Un facilitador neutro visualizó una posible cooperación, y por meses mantuvo pláticas privadas con los líderes. Aunque les llevó tiempo, los varios líderes acordaron reunirse durante cuatro días para discutir ampliamente una pregunta: “¿Hay algo que podamos hacer unidos en lugar de seguir trabajando solos para alcanzar cientos de miles?”
Por décadas los misioneros habían trabajado fielmente. Sólo unos cuantos valientes creyentes nacionales se reunían en pequeñas iglesias en los hogares. Pero, la pregunta que los líderes estaban considerando en oración, claramente era un sueño humanamente imposible. Era un sueño de la estatura de Dios y más allá de cualquier ministerio solo.

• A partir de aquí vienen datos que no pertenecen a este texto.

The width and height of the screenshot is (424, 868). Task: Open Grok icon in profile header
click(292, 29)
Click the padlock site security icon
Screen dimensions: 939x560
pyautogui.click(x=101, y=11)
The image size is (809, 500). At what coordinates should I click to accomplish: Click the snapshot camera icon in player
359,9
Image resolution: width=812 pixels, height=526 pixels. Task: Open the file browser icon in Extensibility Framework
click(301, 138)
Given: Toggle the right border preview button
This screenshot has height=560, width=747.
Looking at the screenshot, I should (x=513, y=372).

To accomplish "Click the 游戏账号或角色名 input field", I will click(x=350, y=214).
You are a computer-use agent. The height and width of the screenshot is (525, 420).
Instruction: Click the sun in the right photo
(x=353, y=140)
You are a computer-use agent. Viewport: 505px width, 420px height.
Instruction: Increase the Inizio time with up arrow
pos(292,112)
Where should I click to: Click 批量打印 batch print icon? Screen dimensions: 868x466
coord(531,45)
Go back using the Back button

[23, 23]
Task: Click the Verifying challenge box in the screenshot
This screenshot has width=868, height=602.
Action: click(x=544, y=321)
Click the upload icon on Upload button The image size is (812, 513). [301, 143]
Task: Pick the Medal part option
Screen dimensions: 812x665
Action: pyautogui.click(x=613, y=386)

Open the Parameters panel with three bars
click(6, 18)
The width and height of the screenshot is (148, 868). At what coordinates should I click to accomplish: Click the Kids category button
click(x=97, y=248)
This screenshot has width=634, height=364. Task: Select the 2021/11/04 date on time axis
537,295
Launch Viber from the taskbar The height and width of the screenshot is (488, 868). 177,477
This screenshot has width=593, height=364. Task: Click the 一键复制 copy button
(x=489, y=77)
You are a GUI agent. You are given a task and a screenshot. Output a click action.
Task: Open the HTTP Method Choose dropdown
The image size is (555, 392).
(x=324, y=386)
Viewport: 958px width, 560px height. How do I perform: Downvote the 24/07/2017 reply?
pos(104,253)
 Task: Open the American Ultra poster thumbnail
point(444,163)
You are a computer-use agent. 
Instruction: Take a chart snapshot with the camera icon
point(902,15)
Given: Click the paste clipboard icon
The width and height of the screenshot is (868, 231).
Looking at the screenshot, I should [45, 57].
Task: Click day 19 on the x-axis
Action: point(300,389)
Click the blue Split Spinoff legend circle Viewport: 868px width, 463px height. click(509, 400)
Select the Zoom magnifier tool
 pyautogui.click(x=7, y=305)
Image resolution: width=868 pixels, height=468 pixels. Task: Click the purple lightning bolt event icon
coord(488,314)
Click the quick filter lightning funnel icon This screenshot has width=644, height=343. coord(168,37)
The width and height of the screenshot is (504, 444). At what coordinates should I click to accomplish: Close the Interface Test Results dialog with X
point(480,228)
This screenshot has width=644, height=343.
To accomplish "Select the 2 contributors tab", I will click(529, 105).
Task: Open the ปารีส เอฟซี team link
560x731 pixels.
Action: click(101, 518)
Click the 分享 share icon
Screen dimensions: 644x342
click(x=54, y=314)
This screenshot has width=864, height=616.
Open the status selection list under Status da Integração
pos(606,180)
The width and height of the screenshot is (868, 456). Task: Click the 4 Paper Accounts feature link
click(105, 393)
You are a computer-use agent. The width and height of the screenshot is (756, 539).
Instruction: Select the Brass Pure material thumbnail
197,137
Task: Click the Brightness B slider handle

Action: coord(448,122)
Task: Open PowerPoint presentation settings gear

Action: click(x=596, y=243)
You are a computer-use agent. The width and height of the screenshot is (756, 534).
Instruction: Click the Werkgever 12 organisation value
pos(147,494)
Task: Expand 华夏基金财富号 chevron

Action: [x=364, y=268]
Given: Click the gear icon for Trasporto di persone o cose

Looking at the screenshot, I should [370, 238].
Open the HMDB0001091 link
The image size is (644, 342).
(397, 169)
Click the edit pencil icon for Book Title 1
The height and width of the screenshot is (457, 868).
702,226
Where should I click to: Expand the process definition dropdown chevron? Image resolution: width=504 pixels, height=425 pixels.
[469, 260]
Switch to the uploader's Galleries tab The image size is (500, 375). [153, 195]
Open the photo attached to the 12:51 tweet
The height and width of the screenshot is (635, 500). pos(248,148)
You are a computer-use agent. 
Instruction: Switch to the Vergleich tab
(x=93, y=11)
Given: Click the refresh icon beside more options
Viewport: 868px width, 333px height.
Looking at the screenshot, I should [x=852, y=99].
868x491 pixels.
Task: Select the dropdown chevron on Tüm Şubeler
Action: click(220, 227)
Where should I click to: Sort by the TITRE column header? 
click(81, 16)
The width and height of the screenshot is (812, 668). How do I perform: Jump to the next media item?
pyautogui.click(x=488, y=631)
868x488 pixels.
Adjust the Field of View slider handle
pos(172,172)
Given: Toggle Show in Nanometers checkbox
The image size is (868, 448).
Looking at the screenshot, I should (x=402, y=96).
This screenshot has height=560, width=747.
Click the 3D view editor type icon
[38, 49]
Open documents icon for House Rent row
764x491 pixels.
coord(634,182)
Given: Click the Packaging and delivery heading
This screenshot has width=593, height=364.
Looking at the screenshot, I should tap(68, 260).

Se volcaron a trabajar, orar y discutir por tres días que parecían interminables, casi siempre hasta muy tarde por la noche. Finalmente, el grupo identificó unos veinte asuntos clave para realizar tal incursión. Cada uno de esos temas estaba fuera del alcance de cualquier ministerio. Como sabían que no podían lograrlo todo de una sola vez, acordaron que para los primeros doce meses se centrarían en un objetivo vital. La visión, aunque enorme, ahora parecía posible a través de un primer paso estratégico y factible. Había nacido el compromiso de trabajar juntos como alianza.
El gozo de llegar a este primer momento clave del éxito, los hizo prorrumpir en un himno de alabanza. Una gran visión dio luz a una alianza que ha perdurado hasta el día de hoy. Es una alianza que ahora, años más tarde, vislumbra grandes avances coherentes con el sueño imposible del inicio. ¡Dios bendice cuando su pueblo convive en armonía!